(Stored data)
......
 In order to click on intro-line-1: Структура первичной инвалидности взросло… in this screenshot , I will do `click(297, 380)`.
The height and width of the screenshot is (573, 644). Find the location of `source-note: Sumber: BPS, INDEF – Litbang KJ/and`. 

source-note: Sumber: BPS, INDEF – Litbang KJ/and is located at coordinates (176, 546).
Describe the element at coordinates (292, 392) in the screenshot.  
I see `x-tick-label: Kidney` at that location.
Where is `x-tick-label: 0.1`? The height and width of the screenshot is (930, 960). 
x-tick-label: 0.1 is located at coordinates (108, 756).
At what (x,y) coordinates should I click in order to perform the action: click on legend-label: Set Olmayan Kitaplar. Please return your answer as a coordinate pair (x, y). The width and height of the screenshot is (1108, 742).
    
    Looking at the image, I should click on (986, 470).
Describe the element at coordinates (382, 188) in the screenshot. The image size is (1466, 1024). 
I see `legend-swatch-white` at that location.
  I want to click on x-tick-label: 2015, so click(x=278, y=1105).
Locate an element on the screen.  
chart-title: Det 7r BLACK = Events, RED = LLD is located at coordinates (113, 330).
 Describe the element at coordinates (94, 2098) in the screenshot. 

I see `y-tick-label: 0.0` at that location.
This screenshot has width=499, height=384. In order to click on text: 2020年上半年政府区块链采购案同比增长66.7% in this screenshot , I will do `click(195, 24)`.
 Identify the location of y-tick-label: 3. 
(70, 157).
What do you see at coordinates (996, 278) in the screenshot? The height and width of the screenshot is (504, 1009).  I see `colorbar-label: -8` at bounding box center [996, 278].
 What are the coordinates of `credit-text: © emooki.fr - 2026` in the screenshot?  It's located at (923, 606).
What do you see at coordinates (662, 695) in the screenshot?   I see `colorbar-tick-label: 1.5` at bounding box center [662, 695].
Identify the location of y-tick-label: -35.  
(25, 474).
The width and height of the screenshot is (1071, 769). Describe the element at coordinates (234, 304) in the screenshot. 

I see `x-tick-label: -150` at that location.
......
The problem: Copy the data above, swapping each occurrence of "Describe the element" for "Name the element" and leaving everything else as it is.

Answer for this exercise:
 In order to click on intro-line-1: Структура первичной инвалидности взросло… in this screenshot , I will do `click(297, 380)`.
The height and width of the screenshot is (573, 644). Find the location of `source-note: Sumber: BPS, INDEF – Litbang KJ/and`. 

source-note: Sumber: BPS, INDEF – Litbang KJ/and is located at coordinates (176, 546).
Name the element at coordinates (292, 392) in the screenshot.  
I see `x-tick-label: Kidney` at that location.
Where is `x-tick-label: 0.1`? The height and width of the screenshot is (930, 960). 
x-tick-label: 0.1 is located at coordinates (108, 756).
At what (x,y) coordinates should I click in order to perform the action: click on legend-label: Set Olmayan Kitaplar. Please return your answer as a coordinate pair (x, y). The width and height of the screenshot is (1108, 742).
    
    Looking at the image, I should click on (986, 470).
Name the element at coordinates (382, 188) in the screenshot. The image size is (1466, 1024). 
I see `legend-swatch-white` at that location.
  I want to click on x-tick-label: 2015, so click(x=278, y=1105).
Locate an element on the screen.  
chart-title: Det 7r BLACK = Events, RED = LLD is located at coordinates (113, 330).
 Name the element at coordinates (94, 2098) in the screenshot. 

I see `y-tick-label: 0.0` at that location.
This screenshot has width=499, height=384. In order to click on text: 2020年上半年政府区块链采购案同比增长66.7% in this screenshot , I will do `click(195, 24)`.
 Identify the location of y-tick-label: 3. 
(70, 157).
What do you see at coordinates (996, 278) in the screenshot? The height and width of the screenshot is (504, 1009).  I see `colorbar-label: -8` at bounding box center [996, 278].
 What are the coordinates of `credit-text: © emooki.fr - 2026` in the screenshot?  It's located at (923, 606).
What do you see at coordinates (662, 695) in the screenshot?   I see `colorbar-tick-label: 1.5` at bounding box center [662, 695].
Identify the location of y-tick-label: -35.  
(25, 474).
The width and height of the screenshot is (1071, 769). Name the element at coordinates (234, 304) in the screenshot. 

I see `x-tick-label: -150` at that location.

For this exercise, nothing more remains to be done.